(Collected data)
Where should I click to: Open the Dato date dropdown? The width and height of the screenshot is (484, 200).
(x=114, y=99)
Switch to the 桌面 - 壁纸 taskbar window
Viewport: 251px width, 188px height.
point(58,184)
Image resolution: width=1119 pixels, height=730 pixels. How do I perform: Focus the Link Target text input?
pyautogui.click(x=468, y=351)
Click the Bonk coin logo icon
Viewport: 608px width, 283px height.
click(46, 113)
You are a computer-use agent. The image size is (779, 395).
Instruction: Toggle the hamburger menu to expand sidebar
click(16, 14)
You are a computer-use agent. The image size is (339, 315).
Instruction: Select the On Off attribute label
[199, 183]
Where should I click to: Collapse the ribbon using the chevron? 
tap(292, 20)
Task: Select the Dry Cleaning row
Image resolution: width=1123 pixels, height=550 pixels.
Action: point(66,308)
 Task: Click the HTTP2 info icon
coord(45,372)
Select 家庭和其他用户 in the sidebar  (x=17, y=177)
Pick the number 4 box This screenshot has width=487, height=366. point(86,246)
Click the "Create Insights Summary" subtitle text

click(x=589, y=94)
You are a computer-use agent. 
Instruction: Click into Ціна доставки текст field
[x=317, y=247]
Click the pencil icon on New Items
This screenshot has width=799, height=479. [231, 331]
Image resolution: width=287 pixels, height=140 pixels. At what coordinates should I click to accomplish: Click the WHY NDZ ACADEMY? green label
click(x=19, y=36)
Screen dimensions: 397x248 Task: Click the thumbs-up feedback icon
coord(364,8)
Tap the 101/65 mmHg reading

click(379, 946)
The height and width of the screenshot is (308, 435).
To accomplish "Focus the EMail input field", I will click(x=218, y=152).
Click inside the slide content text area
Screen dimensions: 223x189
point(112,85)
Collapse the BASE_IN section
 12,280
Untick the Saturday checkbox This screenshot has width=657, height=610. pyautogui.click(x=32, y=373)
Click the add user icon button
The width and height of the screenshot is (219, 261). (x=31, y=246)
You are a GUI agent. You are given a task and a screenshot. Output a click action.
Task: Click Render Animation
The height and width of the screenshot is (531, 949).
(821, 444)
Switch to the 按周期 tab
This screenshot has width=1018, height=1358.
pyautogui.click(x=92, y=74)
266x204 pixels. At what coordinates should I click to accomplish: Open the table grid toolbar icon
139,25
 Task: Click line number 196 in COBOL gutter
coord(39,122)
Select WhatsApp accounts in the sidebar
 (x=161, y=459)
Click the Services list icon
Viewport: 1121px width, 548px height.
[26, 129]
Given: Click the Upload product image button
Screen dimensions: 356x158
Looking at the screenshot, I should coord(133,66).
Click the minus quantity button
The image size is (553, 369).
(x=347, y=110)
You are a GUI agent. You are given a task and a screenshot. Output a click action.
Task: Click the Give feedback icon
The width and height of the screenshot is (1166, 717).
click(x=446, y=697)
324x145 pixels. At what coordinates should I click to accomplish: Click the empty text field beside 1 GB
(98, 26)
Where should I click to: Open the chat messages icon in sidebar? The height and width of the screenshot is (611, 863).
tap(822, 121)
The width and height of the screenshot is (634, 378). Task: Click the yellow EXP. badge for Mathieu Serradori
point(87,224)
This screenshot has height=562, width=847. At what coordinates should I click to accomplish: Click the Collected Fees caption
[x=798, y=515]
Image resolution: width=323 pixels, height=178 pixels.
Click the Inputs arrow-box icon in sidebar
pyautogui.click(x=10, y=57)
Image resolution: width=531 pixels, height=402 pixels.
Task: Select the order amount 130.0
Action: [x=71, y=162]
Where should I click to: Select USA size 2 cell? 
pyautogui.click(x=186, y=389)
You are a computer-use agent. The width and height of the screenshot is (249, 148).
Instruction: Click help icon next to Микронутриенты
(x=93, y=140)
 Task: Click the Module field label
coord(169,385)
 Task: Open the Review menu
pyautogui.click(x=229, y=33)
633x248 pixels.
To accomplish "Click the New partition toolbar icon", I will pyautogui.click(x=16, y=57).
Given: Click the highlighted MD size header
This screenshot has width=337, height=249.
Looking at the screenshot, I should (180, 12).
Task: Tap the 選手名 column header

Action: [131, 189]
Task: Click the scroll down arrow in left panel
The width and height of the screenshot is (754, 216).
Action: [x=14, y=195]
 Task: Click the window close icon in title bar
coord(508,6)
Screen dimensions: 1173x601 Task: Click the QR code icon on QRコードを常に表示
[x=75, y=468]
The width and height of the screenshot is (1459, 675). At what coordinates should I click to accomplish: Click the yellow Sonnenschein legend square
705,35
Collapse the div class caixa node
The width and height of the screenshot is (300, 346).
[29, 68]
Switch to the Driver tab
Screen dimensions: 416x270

What to produce: Copy out the lines of the records above in which the string "computer" appears.

Solution to this problem:
You are a computer-use agent. The image size is (779, 395).
You are a computer-use agent. The image size is (339, 315).
You are a computer-use agent. 
You are a computer-use agent. The width and height of the screenshot is (249, 148).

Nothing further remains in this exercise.